(Collected data)

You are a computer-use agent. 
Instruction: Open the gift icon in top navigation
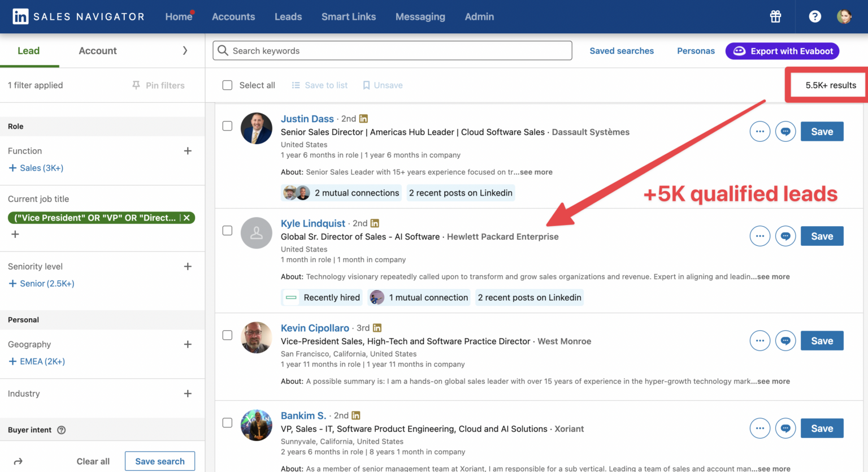pos(775,16)
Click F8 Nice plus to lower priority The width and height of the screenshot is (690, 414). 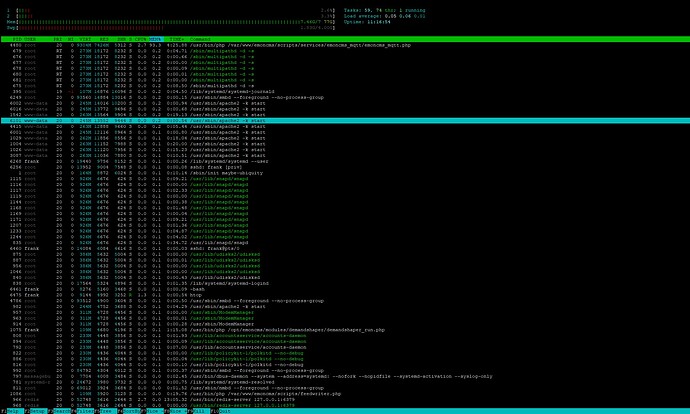[x=178, y=411]
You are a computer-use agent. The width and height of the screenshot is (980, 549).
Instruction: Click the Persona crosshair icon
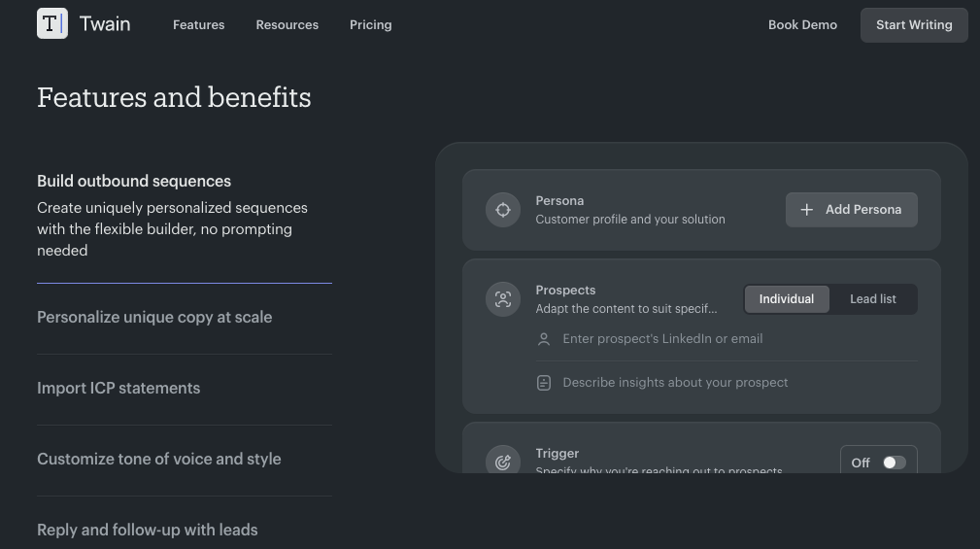pyautogui.click(x=503, y=210)
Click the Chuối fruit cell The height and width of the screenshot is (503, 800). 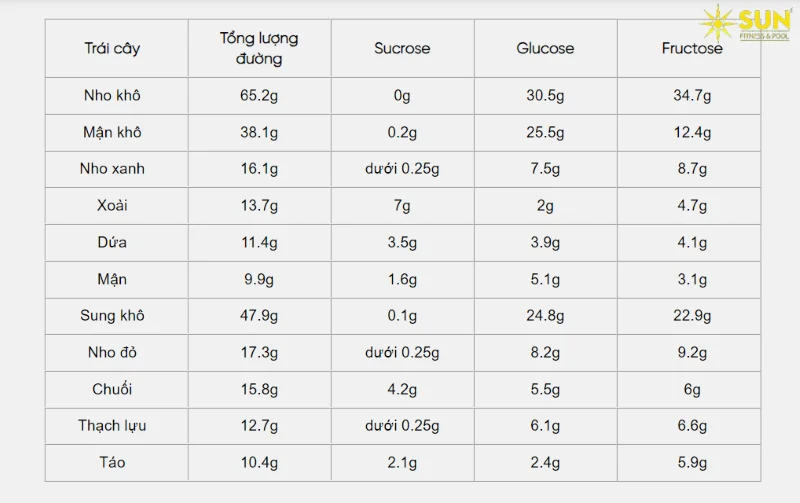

◆ BRIEF ◆
Wherever "agent" turns up in the records, copy the whole line.

◆ SOLUTION FOR THIS PROBLEM ◆
You are a computer-use agent. 
You are a computer-use agent. The width and height of the screenshot is (980, 549).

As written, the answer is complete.